Menurut Yusak, kehadiran RoA sebagai penyelenggara festival membuktikan komitmen kuat dalam mempromosikan kebudayaan dan pariwisata ke level nasional dan dunia.

Lebih jauh, Yusak menjelaskan Festival Tampolore adalah manifestasi jati diri masyarakat Tampolore. Festival ini mengedepankan dua unsur utama: budaya dan alam. “Tampolore tidak hanya kaya sumber daya alam, tetapi juga memiliki tradisi budaya yang sangat tua,” ungkapnya.
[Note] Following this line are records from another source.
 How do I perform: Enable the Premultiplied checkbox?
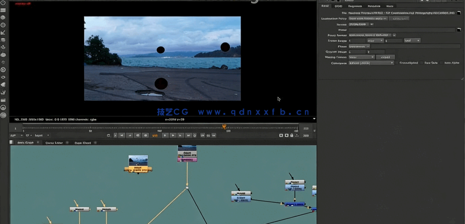(x=397, y=63)
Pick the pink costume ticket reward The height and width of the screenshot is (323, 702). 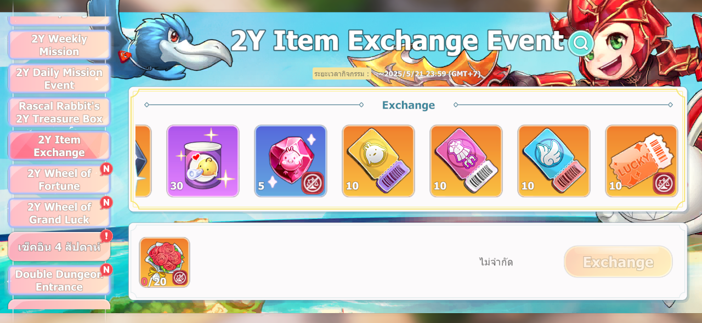click(x=466, y=161)
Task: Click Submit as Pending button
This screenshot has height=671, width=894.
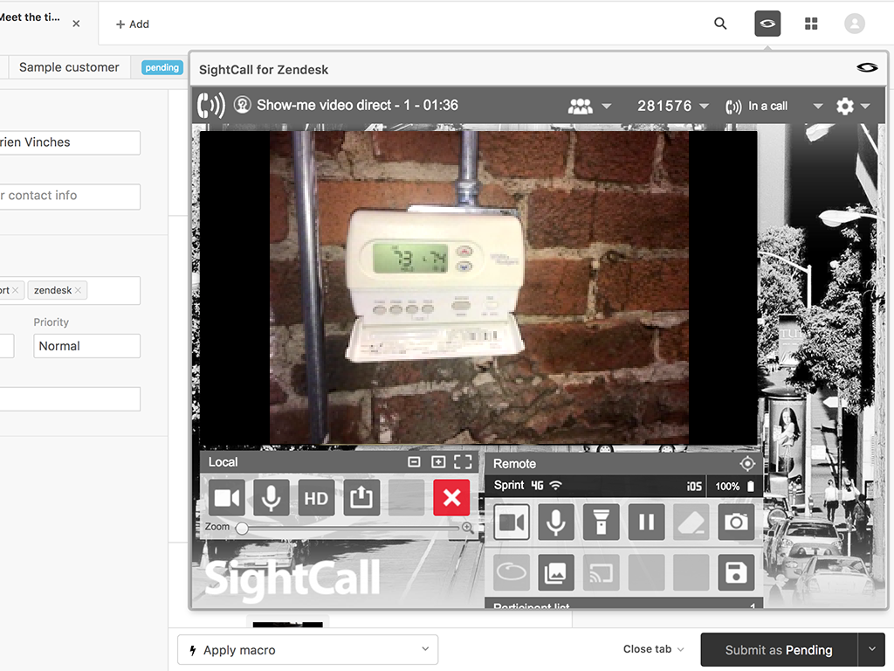Action: (x=778, y=650)
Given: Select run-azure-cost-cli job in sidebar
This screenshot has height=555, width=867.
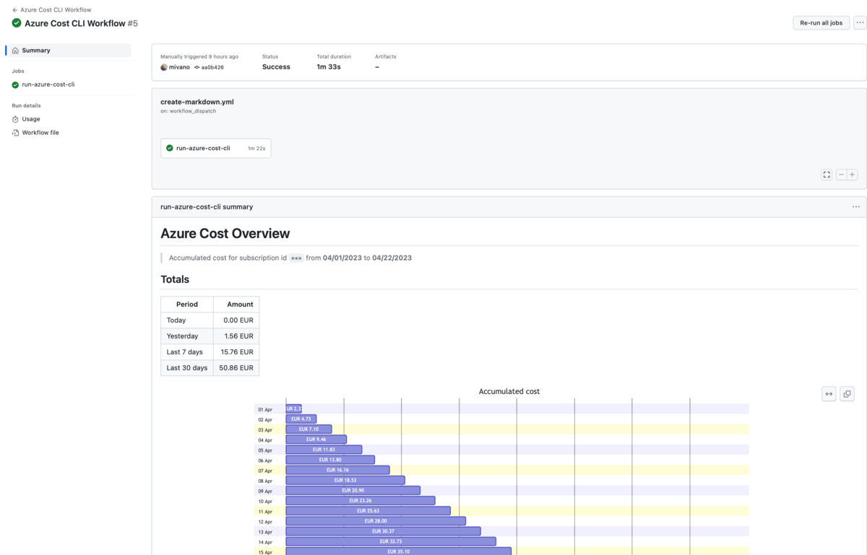Looking at the screenshot, I should pyautogui.click(x=48, y=84).
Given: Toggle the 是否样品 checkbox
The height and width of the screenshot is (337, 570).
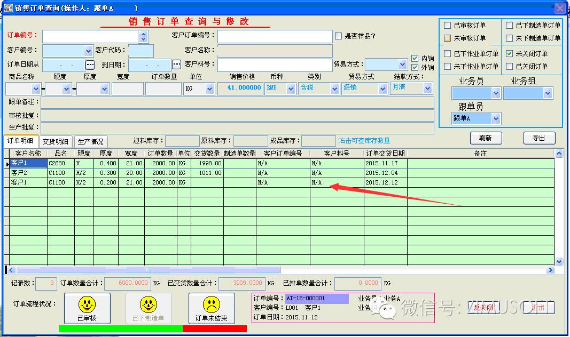Looking at the screenshot, I should pos(339,36).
Sementara itu, perwakilan Balai Pelestarian Kebudayaan, Muhammad Tan, mengajak seluruh warga Poso, khususnya di Tampolore, untuk bersama-sama menjaga warisan budaya yang tersebar di Lembah Behoa. Ia mengungkapkan, saat ini pihaknya sedang berupaya mendorong pengakuan tradisi tua di Tampolore sebagai warisan budaya dunia. “Ini membutuhkan kerja kolektif dari semua pihak, mulai dari pemerintah, aktivis, masyarakat adat, hingga masyarakat luas,” tegas Tan.

Ketua Panitia Festival Tampolore, Rexy, melaporkan festival akan berlangsung hingga 29 Juni 2025. Sejumlah kegiatan akan meramaikan festival, mulai dari lomba musik bambu, parade pangan lokal, pameran kerajinan, diskusi film, hingga jelajah megalit.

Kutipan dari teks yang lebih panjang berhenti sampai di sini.